AbdulAlhazred
Legend
If they aren't talking about the fighter's basic attack with a longbow, then they aren't addressing the issue I'd raised. I was giving them the benefit of the doubt.
You're not saying anything new here. A high-level minion will die the first time it's impacted by a single arrow, and a lower-level standard enemy will not. A fighter at level 12 (or 22, or 30) can kill a level 16 ogre bludgeoneer by shooting it with an arrow, but can't kill a level 8 ogre savage with the same shot. So, what's the truth? How grievous an injury can this ogre actually sustain, before it collapses? Or are you honestly claiming that one damage from a level 16 fighter is the equivalent of 111 damage from a level 8 fighter?
Again, your quantum ogre is being very inconsistent with its abilities. Can it reliably hit the fighter, or not? The difference between an ogre hitting you, and an ogre not hitting you, is significant. Those narratives are not equivalent at all.
If the ogre swings its club, how likely is it to injure the fighter? Does it hit on a 12, or does it need a 20? Can the fighter approach this ogre with a reasonable expectation of avoiding injury, or is it a gamble? You can't have it both ways.
The difference isn't so big. The level 1 goblin MIGHT survive the first 'hit', but it gets hit automatically! So it WILL DIE at the 2nd blow (assuming the first is only an at-will). The minion has a 50/50 chance to also survive the first attack, roughly. The difference really isn't that great here.
Yes, some higher level goblin minion could hit a bit more, and probably on average will do a bit more damage overall, but the difference is pretty negligible when you're talking maybe at most 10% of a PC's hit points, not to mention surges and such.
The fiction sure appears to be the same to me.

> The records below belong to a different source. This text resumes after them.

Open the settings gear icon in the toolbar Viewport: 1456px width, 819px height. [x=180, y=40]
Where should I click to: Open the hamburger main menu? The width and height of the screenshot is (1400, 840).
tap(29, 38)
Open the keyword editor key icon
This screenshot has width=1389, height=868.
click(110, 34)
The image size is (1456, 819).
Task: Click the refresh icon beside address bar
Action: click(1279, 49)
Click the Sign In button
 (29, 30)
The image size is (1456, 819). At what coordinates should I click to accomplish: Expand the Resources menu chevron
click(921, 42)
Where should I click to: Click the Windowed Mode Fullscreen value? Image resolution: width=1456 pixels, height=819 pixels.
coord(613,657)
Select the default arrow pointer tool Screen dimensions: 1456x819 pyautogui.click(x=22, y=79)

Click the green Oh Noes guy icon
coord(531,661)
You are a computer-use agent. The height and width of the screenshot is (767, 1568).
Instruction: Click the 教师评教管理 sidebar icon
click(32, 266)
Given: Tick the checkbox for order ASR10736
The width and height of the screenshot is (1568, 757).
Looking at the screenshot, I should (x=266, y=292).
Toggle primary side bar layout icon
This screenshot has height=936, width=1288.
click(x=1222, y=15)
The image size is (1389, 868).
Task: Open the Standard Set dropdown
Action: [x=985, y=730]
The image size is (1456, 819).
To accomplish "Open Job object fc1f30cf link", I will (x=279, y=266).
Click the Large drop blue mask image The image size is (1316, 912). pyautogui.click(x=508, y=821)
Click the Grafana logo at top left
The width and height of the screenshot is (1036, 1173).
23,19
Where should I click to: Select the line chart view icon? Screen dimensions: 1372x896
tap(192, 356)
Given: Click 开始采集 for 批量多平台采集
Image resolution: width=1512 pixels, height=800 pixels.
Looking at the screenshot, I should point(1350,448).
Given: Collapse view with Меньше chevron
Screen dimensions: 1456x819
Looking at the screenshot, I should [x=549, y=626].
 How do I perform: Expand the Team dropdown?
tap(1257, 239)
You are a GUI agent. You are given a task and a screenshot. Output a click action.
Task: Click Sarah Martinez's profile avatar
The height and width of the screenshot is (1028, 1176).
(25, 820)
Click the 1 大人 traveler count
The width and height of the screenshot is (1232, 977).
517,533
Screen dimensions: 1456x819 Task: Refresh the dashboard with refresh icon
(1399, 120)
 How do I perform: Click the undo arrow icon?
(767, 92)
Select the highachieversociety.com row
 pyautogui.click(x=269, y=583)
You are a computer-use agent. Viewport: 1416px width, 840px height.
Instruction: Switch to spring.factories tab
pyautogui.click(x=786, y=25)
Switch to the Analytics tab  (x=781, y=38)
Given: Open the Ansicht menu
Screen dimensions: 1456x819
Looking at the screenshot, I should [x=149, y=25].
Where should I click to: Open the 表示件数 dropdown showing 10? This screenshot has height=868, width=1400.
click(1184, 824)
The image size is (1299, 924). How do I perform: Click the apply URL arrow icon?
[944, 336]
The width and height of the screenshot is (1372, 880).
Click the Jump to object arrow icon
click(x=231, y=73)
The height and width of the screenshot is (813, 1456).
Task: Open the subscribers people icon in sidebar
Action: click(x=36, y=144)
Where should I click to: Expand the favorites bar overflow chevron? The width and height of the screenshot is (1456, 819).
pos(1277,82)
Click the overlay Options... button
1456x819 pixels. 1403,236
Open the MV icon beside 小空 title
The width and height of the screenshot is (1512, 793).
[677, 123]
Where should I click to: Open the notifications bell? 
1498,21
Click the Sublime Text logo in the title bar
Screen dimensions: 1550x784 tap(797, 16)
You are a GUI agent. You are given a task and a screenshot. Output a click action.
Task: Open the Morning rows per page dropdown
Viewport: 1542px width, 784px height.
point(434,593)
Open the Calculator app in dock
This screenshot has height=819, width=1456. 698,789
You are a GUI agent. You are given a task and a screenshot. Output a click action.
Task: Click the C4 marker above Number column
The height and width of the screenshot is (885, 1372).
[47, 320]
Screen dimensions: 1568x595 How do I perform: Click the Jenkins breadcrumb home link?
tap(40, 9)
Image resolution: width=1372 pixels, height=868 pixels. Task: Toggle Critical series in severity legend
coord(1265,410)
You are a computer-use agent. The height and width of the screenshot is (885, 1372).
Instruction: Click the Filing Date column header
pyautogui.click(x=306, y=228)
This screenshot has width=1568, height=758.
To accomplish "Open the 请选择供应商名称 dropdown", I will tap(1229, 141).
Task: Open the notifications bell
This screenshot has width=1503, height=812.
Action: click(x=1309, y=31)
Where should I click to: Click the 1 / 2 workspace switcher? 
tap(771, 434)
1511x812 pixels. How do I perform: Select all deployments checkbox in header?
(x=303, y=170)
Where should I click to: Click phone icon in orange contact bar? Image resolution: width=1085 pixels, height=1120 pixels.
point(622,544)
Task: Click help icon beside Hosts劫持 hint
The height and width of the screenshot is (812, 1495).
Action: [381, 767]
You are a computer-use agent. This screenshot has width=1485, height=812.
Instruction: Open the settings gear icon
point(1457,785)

I disagree about your "narratives are not equivalent at all", Gygax has already long since explained this. 'hit' and 'miss' in D&D are simply not what the words would seem to imply, and again, you cannot paper over that (except again at really low levels, sort of). 4e leverages that fact a LITTLE more than, say, 2e, but not really that much.
So, yeah, the minion manages to do some damage, which might simply be "he fights desperately and he's pretty tough, you exert yourself a bit before he goes down" and the non-minion's miss could be "his spear simply bounces off your +4 adamantine plate armor".
Again, AD&D narratives would likely be the same in similar scenarios.